To uncover some missing pieces for their growing computational needs, IARPA is soliciting for “responses that illuminate the breadth of technologies” under the HPC umbrella, particularly the tech that “isn’t already well-represented in today’s HPC benchmarks.”
The RFI points to the general value of benchmarks (Linpack, for instance) as necessary metrics to push research and development, but argues that HPC benchmarks have “constrained the technology and architecture options for HPC system designers.” More specifically, in this case, floating point benchmarks are not quite as valuable to the agency as data-intensive system measurements, particularly as they relate to some of the graph and other so-called big data problems the agency is hoping to tackle using HPC systems.
From the document:
In this RFI we seek information about novel technologies that have the potential to enable new levels of computational performance with dramatically lower power, space and cooling requirements than the HPC systems of today. Importantly, we also seek to broaden the definition of high performance computing beyond today’s commonplace floating point benchmarks, which reflect HPC’s origins in the modeling and analysis of physical systems. While these benchmarks have been invaluable in providing the metrics that have driven HPC research and development, they have also constrained the technology and architecture options for HPC system designers. The HPC benchmarking community has already started to move beyond the traditional floating point benchmarks with new benchmarks focused on data intensive analysis of large graphs and on power efficiency.

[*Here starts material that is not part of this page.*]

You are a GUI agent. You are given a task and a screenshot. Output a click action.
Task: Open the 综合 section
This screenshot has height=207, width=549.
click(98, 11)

The grumblings about whether or not FLOPS represent a valid measure of real application performance for large-scale users is nothing new, but it seems the questions about this are creeping up with more frequency on the end user side, at least for those whose problems tend to revolve around so-called big data problems—in other words, those with complex, large datasets that create unique programming, memory and other conditions.
As IARPA echoes, there are many technologies that are still maturing that “have the potential to achieve high performance on important computational challenges but are highly unlikely to do well on today’s benchmarks (e.g., quantum computation, molecular/DNA computation, neural computation, optical computation).”
One could go out on a limb and point to the continued development of high performance systems to tackle data-intensive problems. John Johnson from Pacific Northwest National Laboratory has described this in a number of presentations. One of the pieces from his talk serves this point rather well.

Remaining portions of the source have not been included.